In the rulebook Annals section it recounts the Age of Technology, where the entire new age of Mankind collapsed into the warp, and basically was ripped apart by the very force it intended to use to make it great again. Most technology was lost to the times and many worlds were consumed with madness and death. Many worlds were tainted into mutants and others were simply forgotten in the vaccum of space.
It wasn't until the Emperor came that Terra and Mankind began to begin anew. The Emperor allowed space travel to begin and mankind began to rebuild their great civilization from the ashes of their old one. The Emperor united the rival factions of Terra and the Mars techpriests into one unstoppable force aided by the Space Marines. Now some would say that 'Oh no, without the Space Marines the Horus Heresy wouldn't happen and humanity would be safe' in fact its the other way around. The Imperial Army and the Space Marines together formed an unstoppable force that claimed many thousands of worlds in a short span of time, that would never have been possible if it weren't for the Emperors guidance. The Space Marines created by the Emperor were the reason for worlds such as Armageddon, Mordia, Tallarn, Macragge and many other worlds to even exist as worlds inhabited to mankind. In many respects mankind was allowed to exist BECAUSE of the Emperor, and it wasn't really his fault that drove the legions of Horus, Logar and the others of the Chaos Heresy force to rebel and almost tear the Imperium asunder, nor was it his fault that the Imperium turned into a ruthless, cold hearted machine of fury and vengeance. He merely guided humanity into the light of unification and tried to put them into the light. He was put onto the throne to be the beacon of hope against the darkness of space and the warp and didn't force mankind to worship him with religious zeal nor did he influence any of their decisions of the High Lords of Terra nor did he form the Ecclarisary.
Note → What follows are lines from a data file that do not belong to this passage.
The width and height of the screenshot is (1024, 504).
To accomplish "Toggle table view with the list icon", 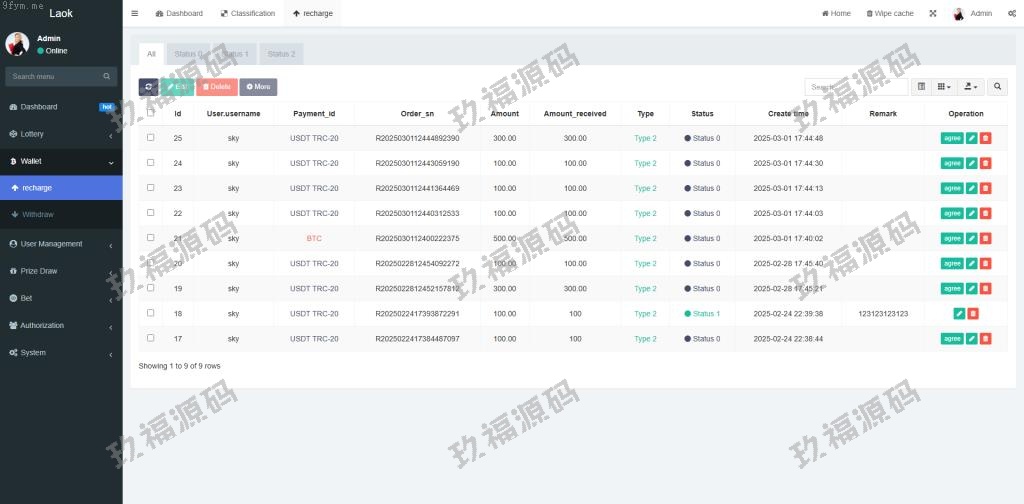I will click(x=922, y=87).
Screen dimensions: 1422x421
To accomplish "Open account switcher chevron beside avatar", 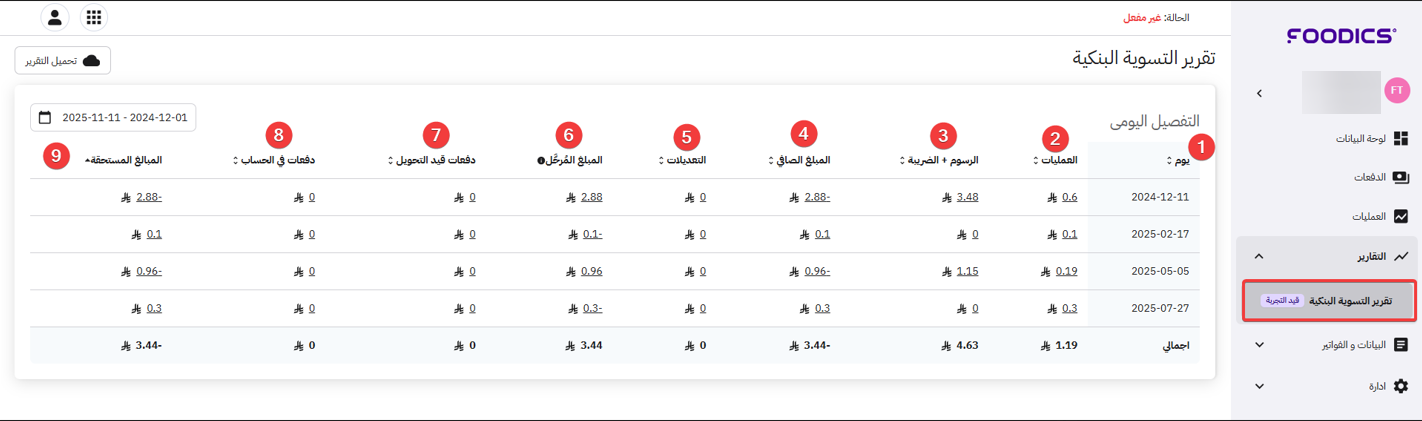I will (x=1259, y=93).
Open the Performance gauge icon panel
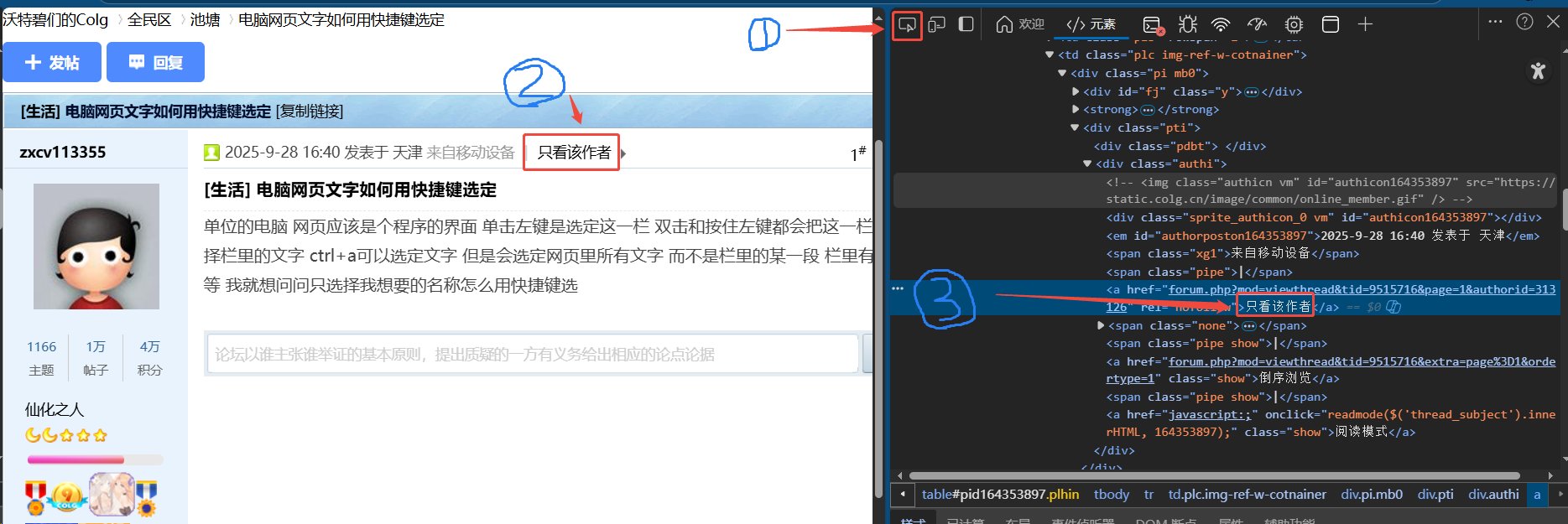The height and width of the screenshot is (524, 1568). click(x=1257, y=24)
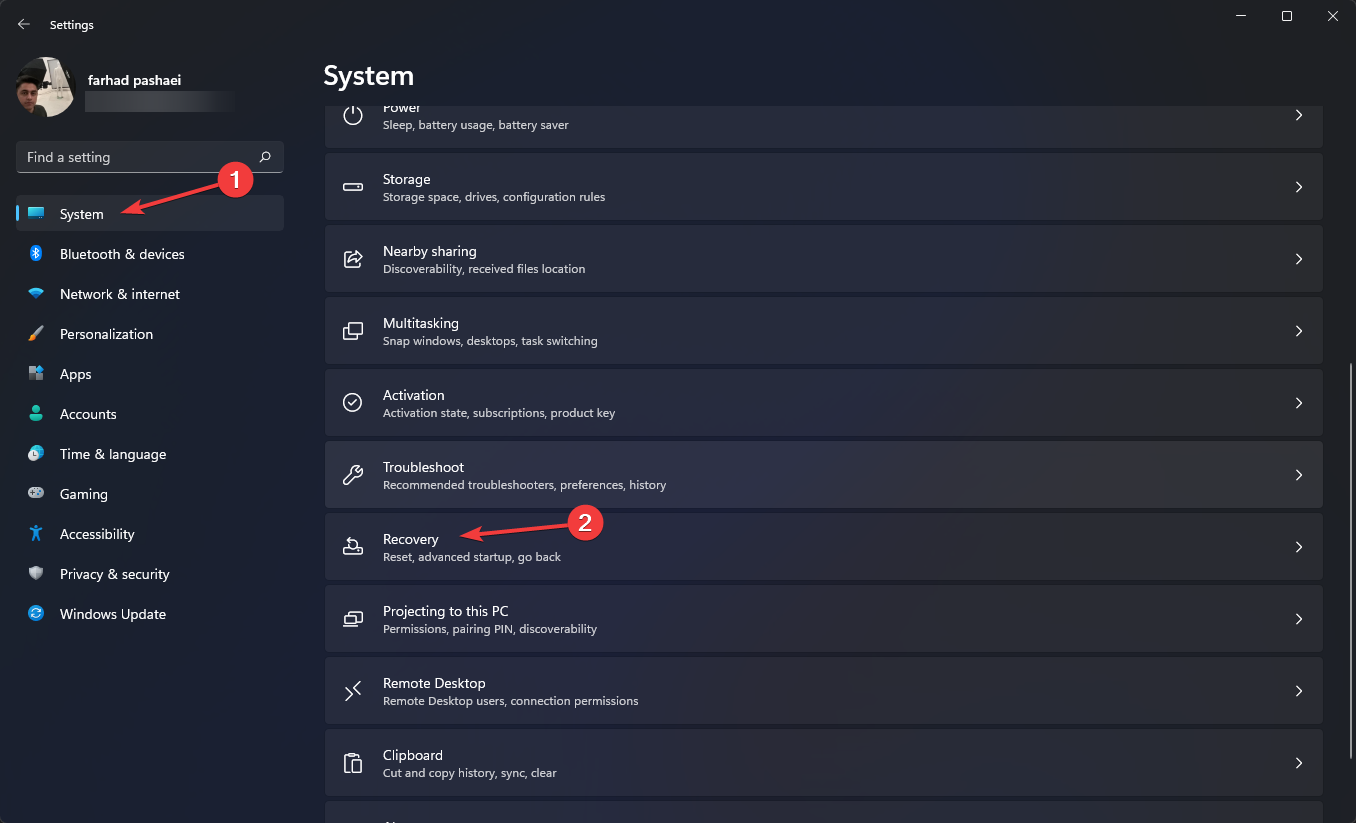Click the Nearby sharing icon

pos(353,259)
Everything since his slaining at the hands of Horus has been the decisions of the mortal man, and no one else, for he is now a rotting carcass tortured into service to be a beacon of hope for mankind. What mankind does to itself he can only watch helplessly, for he provided the foundations for the Empire, but he gave them power to begin anew and they had the potential, but misused it like so many of our real world companions and dictators have done.
In response to the aliens and xenos, who wouldn't be afraid of aliens and subhumans that view us as a threat and try to kill us? Some of them may have come harmlessly, but we had to view all other non-human races AS well as humans with prejudice because that was the only way mankind could trust the stars, because they didn't want to have potential enemies staring them in the face and backstabbing them at their weakest. Psykers as well were ill trained and the Emperor saw this horrible fate that awaited non-trained psykers and their endless torment if they misused their powers and got possessed by demons, because he saw into the warp space and saw the enemy staring back at him. Unfortunately, Marines like Magnus just kind of lost control and mighty heroes were brought low because of the manifestations of the warp, and the Emperor could not let this happen to his people, and so tried to get as many pyskers enlightenment as possible. When this couldn't be achieved he tried to ban it for he saw the dangers were anifesting at atrocious rates and that many pyskers were becoming needle points for the Heresy, subconsciously joining Horus's forces in the heresy.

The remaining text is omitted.